Wednesday 6 June 2007

Certification Nightmare

One of the things I've always found a real issue in heterogeneous environments is that of certification. By certification I mean confirming that an installation is vendor supported. This is no mean feat in today's storage world. There are multiple layers - storage array, fabric, HBA, O/S, logical volume manager and multipathing software. There are also issues of virtualisation, product co-existence (e.g mixing switches from the same vendor but different OEM vendors), management tools, replication software and applications.



The stack of products and levels that must be considered is huge, especially if each layer has multiple products. It is also true that certain vendors don't help this situation (a) when new software is required to support a new array (for example) and it affects all other layers of the stack (b) competing vendors don't fully support their competitor's technology until well after the release date.



I've not yet seen a suitable solution for tracking certification levels. Firstly, even the vendors can't document their own products in a consistent fashion. Consider Emulex - querying the driver level on a Windows host returns a string which *contains* the version, but isn't in a consistent format. The returned string is different for Emulex on Solaris.



I think we've reached the point where we need a Certification Authority. Someone needs to take control and get all vendors to map their products to a consistent standard. Actually, I'd like to do it and I'm working on a markup language to help. It wouldn't be difficult. Probably the most troublesome part would be assigning an index code to each version/product/level that vendors produce - and getting them to use them....

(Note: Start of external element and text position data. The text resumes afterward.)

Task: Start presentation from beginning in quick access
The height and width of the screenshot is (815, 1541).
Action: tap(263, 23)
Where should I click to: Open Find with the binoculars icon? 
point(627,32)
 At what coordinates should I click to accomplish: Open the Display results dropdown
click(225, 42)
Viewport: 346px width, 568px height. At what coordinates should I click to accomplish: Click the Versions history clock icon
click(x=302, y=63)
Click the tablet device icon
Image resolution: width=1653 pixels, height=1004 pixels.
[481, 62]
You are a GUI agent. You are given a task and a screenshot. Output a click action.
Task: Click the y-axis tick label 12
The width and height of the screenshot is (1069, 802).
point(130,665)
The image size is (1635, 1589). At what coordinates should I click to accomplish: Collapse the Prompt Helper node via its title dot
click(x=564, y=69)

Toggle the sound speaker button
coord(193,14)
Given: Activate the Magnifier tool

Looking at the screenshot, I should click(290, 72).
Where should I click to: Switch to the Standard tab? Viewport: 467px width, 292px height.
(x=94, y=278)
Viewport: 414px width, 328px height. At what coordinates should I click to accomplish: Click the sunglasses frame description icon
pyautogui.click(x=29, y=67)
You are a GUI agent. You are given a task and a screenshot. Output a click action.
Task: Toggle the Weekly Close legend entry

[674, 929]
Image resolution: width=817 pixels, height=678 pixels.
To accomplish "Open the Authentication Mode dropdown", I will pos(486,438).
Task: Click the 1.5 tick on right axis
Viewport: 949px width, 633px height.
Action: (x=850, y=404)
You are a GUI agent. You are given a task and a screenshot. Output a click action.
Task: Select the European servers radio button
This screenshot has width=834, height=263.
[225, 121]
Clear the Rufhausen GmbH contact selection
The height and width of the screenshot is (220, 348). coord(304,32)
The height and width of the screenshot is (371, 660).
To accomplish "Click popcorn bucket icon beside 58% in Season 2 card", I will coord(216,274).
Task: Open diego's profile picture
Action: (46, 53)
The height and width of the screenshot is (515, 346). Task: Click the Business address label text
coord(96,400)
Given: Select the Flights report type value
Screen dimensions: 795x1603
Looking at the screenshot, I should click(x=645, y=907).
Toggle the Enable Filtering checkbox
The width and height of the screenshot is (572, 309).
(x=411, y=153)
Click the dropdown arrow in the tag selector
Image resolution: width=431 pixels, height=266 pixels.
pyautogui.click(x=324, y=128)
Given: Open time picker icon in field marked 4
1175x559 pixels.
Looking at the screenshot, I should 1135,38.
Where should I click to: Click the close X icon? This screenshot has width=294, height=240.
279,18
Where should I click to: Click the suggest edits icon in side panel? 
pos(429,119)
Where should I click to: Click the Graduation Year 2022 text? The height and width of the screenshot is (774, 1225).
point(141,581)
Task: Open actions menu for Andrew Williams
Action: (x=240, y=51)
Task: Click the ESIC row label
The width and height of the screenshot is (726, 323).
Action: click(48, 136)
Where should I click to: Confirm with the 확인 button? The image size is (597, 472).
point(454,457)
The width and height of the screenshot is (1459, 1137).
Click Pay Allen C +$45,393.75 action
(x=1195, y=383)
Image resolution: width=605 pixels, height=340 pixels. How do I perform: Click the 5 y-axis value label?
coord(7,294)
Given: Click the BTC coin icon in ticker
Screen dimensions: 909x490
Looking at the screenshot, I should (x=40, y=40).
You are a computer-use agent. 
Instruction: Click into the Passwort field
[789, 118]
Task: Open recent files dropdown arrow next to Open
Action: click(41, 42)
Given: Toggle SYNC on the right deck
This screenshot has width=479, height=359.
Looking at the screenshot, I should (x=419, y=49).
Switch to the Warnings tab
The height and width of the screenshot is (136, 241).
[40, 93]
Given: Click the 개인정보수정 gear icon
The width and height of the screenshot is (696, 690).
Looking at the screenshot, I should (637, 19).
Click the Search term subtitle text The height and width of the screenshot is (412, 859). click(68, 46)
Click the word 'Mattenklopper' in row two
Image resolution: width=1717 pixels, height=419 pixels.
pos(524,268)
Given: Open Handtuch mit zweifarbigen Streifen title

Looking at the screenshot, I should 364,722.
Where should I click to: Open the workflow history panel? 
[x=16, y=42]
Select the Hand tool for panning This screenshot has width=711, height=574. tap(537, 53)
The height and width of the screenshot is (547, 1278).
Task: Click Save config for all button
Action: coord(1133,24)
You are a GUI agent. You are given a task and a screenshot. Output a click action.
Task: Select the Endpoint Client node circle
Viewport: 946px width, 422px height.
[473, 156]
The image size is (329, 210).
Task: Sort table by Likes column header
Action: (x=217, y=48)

By the way, in case anyone suggests SAN Advisor or Onaro SANScreen, I don't think either of these products are up to the mark. I've seen SAN Advisor demonstrated a number of times and it looked like a generation 1 product. SANScreen was interesting but not a certification tool as such - more like a semantic rather than syntactic storage product.

2 comments:

Stephen said...

Chris,

Good idea but highly unlikely that the vendors will co-operate all that much. I can't get HDS to make any decisions about some of their own equipment let alone everyone else's. Even looking at what SNIA tries to do does not inspire me all that much. Some storage resellers seem to get on their own bandwagons and make some statements that border on the ridiculous. The best one I saw was saying that Qlogic SANBox 2 switches would not work with HDS virtualisaton. I can't believe that as a switch should be totally invisible to the storage. But then again, if there was a CA, then we could tell them to stop making up stories and get on with it..

Stephen (aka stephen2615)

Chris M Evans said...

Sigh...yes I suppose it is an impossible dream, but unless customers (not pointless "industry organisations") drive vendors to produce what they want then we;re going to be stuck with the status quo.